# Boyds poor quality gun stocks



## cueman (May 28, 2019)

Ordered a Boyd's thumb hole stock for my CVA Scout, I'm not impressed, this is my 3rd or 4th stock from Boyd's, never had any issues until this one, the fit is poor, and where the top of the stock meets the reciever, it has more in common with a 2x4, than a gun stock.
Anyone else experience poor quality and service from Boyds?


----------



## joekacz (Sep 11, 2013)

I put a thumb hole stock from Boyd’s on my Ruger M77 7mag. fits very well…obviously a phone call to Boyd’s is in order…and a replacement…


----------



## shot1buck (Feb 23, 2011)

Im sure they will take care of you. Call
Them and show the pics


----------



## cueman (May 28, 2019)

Unfortunately, their customer service has been avoiding me lol!, have called 4 times, and keep getting sent to voicemail, going to start leaving messages and emails.


----------



## Mattiba (Apr 7, 2020)

If you haven’t left a voicemail then I wouldn’t say they’re avoiding you. Leave a message.


----------



## M.Magis (Apr 5, 2004)

If you don’t leave a message I’m not sure what you expect. I doubt they have a team of people sitting around waiting on the phone to ring.


----------



## Buzzy (Jul 2, 2011)

cueman said:


> View attachment 497446
> View attachment 497447
> Ordered a Boyd's thumb hole stock for my CVA Scout, I'm not impressed, this is my 3rd or 4th stock from Boyd's, never had any issues until this one, the fit is poor, and where the top of the stock meets the reciever, it has more in common with a 2x4, than a gun stock.
> Anyone else experience poor quality and service from Boyds?
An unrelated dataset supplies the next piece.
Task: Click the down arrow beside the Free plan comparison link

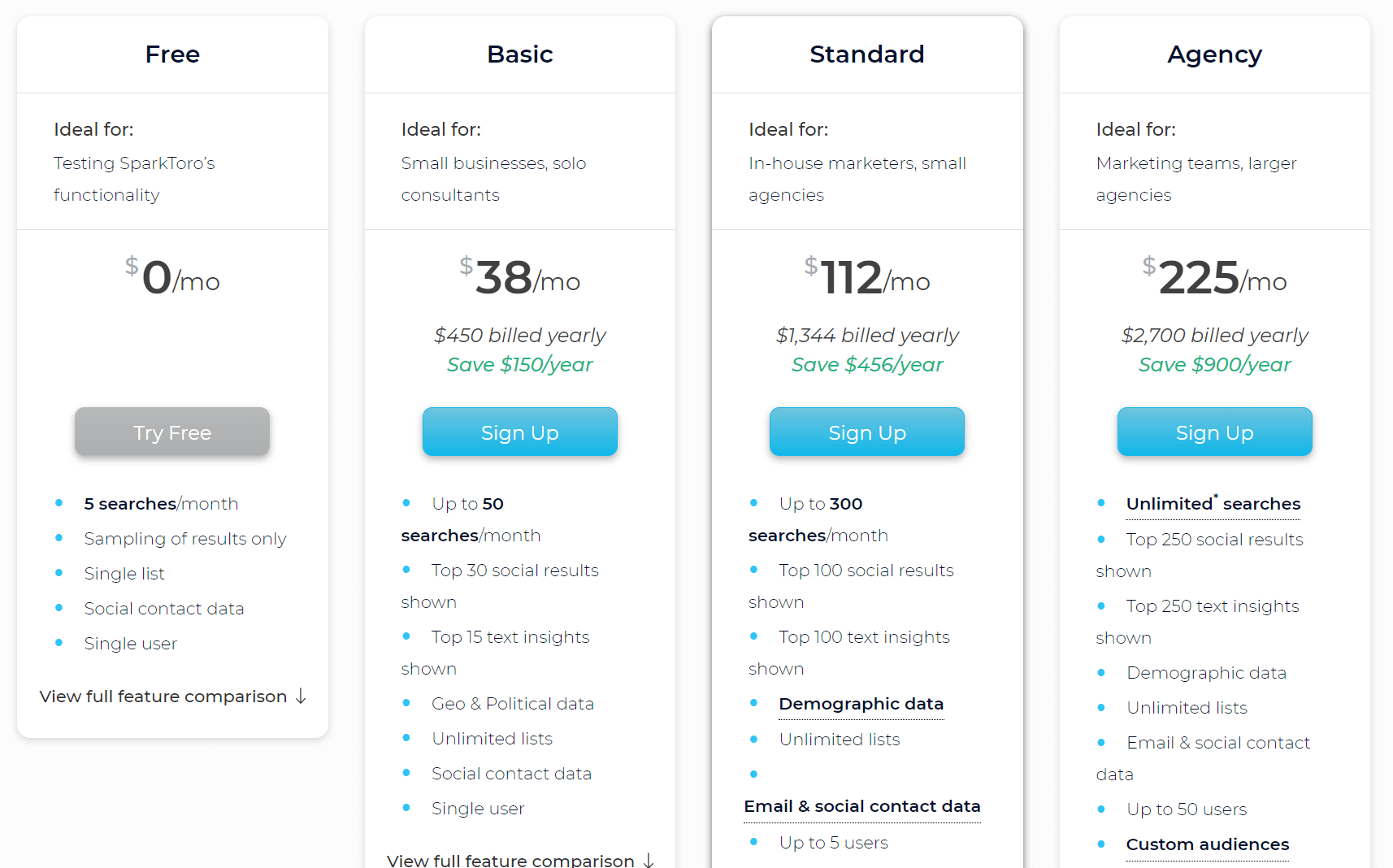Action: tap(301, 697)
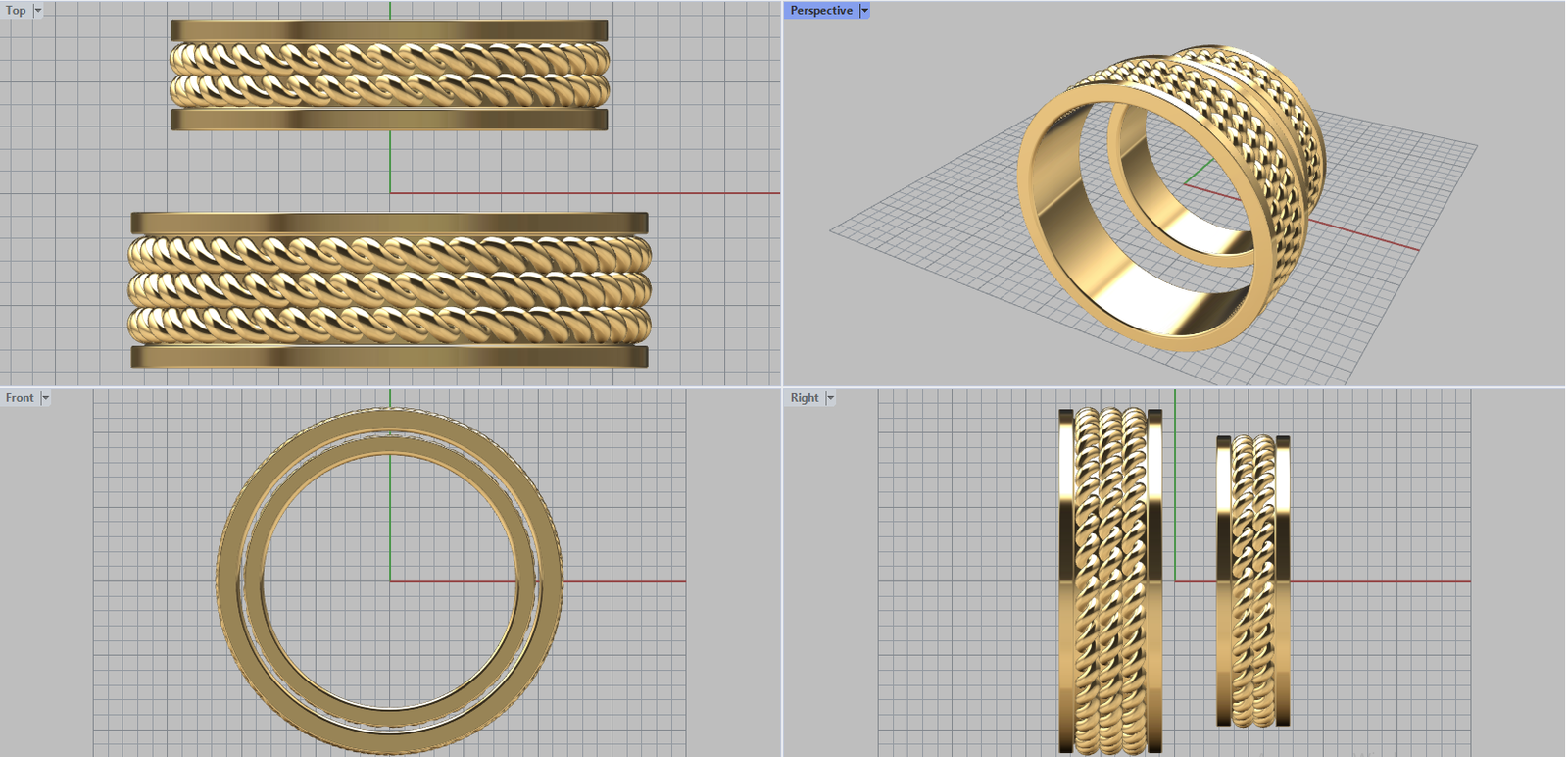Click the wide ring in the Right viewport
The height and width of the screenshot is (757, 1568).
(1109, 580)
How were the other two or three?


----------



## ya13ya03 (Sep 21, 2010)

I have several Boyds stocks and never had an issue. I think that gun looks great and I'm sure it's a lot better than what it came with.


----------



## jamesbalog (Jul 6, 2011)

Same problems everywhere. Here’s a picture of a $3,000 English walnut custom stock and how it fit the receiver.

it was brushed off as “just a little proud and it’ll be fine”


----------



## cueman (May 28, 2019)

I guess I'm just being picky, it is alot nicer than the plastic stock, the last couple stocks I got, were over 15 years ago, and they were fine.


----------



## ezbite (May 25, 2006)

I’ve got 2 Boyd’s and the one I put on my Ruger fit perfectly except for a little sanding where the barrel lays above the hand guard, the one I put on my thompson was loose where the ram rod goes in, I mixed up some epoxy and after it dried I sanded it down with some sandpaper around a dowel rod until the Ram rod fit tight. I wouldn’t hesitate to buy another.


----------